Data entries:
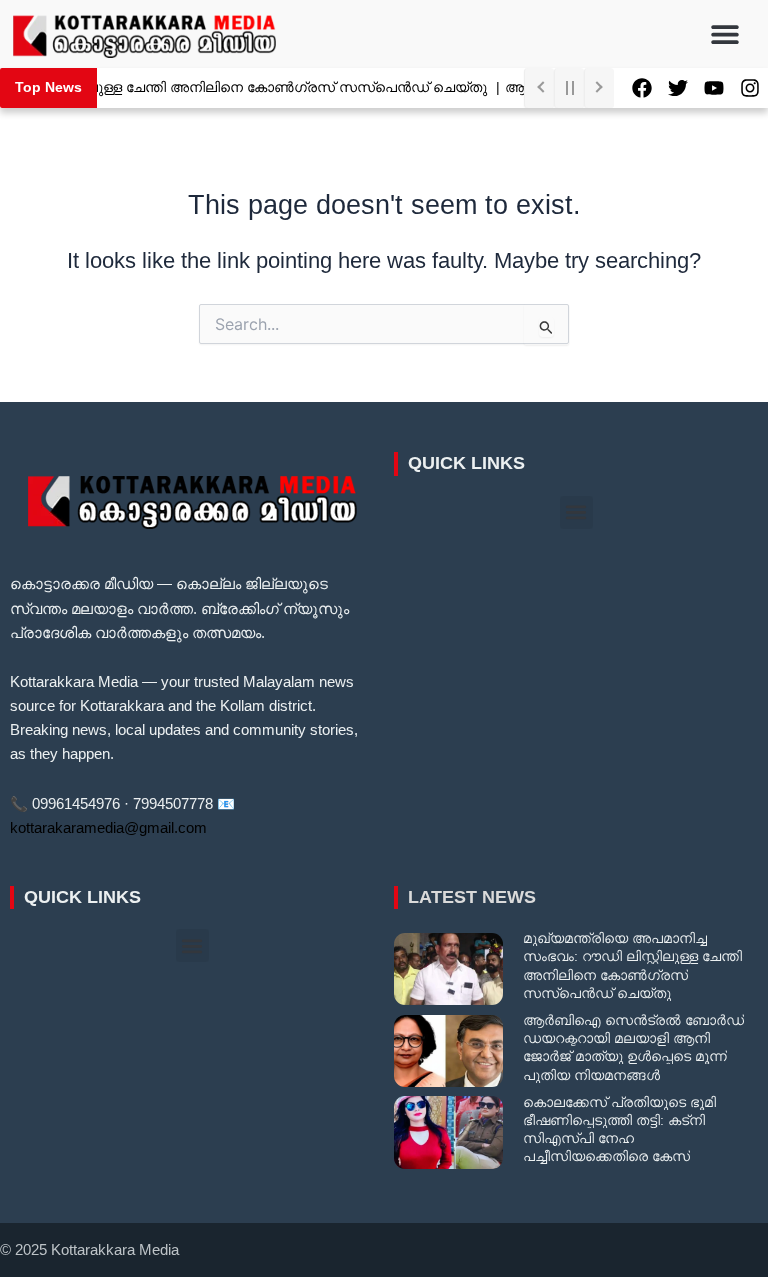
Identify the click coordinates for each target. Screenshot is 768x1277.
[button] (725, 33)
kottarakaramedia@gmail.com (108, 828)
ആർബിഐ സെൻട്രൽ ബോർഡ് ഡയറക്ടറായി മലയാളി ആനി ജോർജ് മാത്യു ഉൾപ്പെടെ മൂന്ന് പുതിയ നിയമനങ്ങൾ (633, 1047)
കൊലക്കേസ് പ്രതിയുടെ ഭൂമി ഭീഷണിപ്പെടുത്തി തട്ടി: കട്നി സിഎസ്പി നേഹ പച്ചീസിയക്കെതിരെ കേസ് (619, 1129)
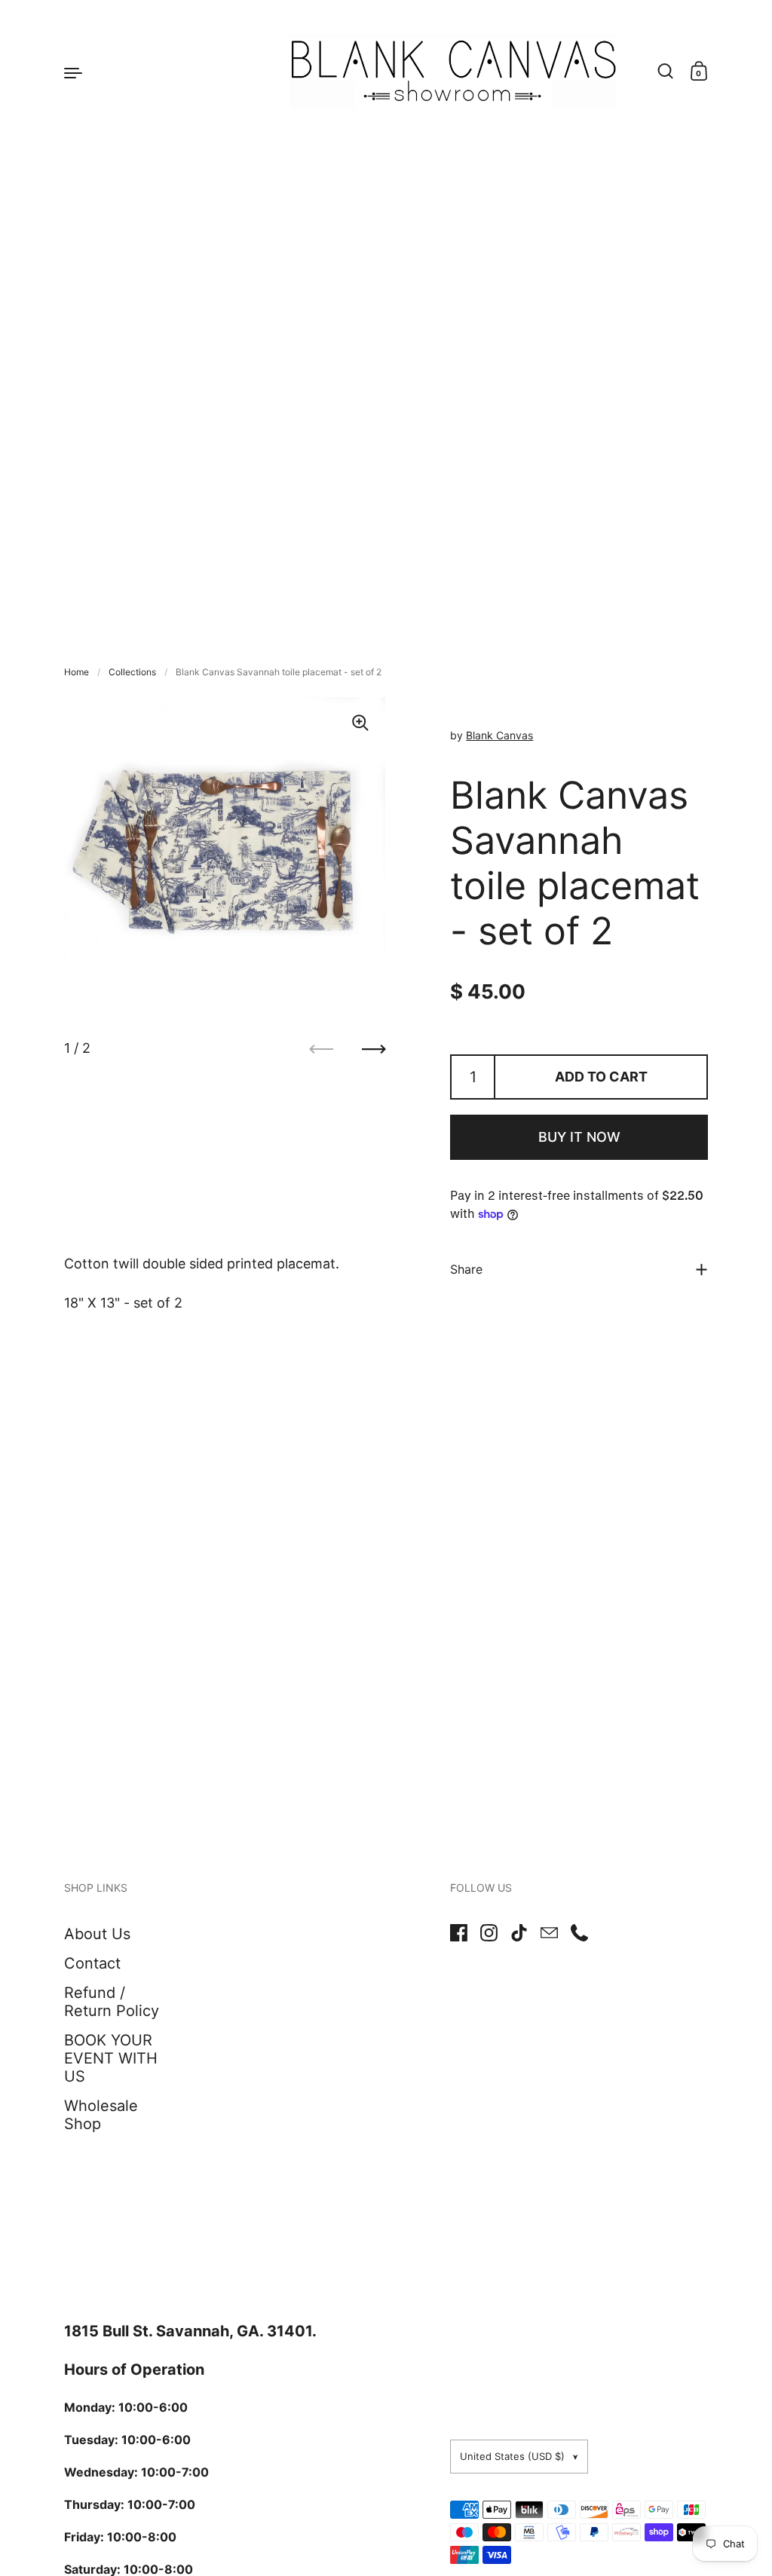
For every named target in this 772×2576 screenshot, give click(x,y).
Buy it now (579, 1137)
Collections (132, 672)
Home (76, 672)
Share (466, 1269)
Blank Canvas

_WHAT IS NEEDED_:
Which of the lines in the data contain the string "target"? Return each one.

_YOUR RESPONSE_:
Identify the click coordinates for each target. Screenshot is 768x1277.
For every named target in this 772×2576 screenshot, give click(x,y).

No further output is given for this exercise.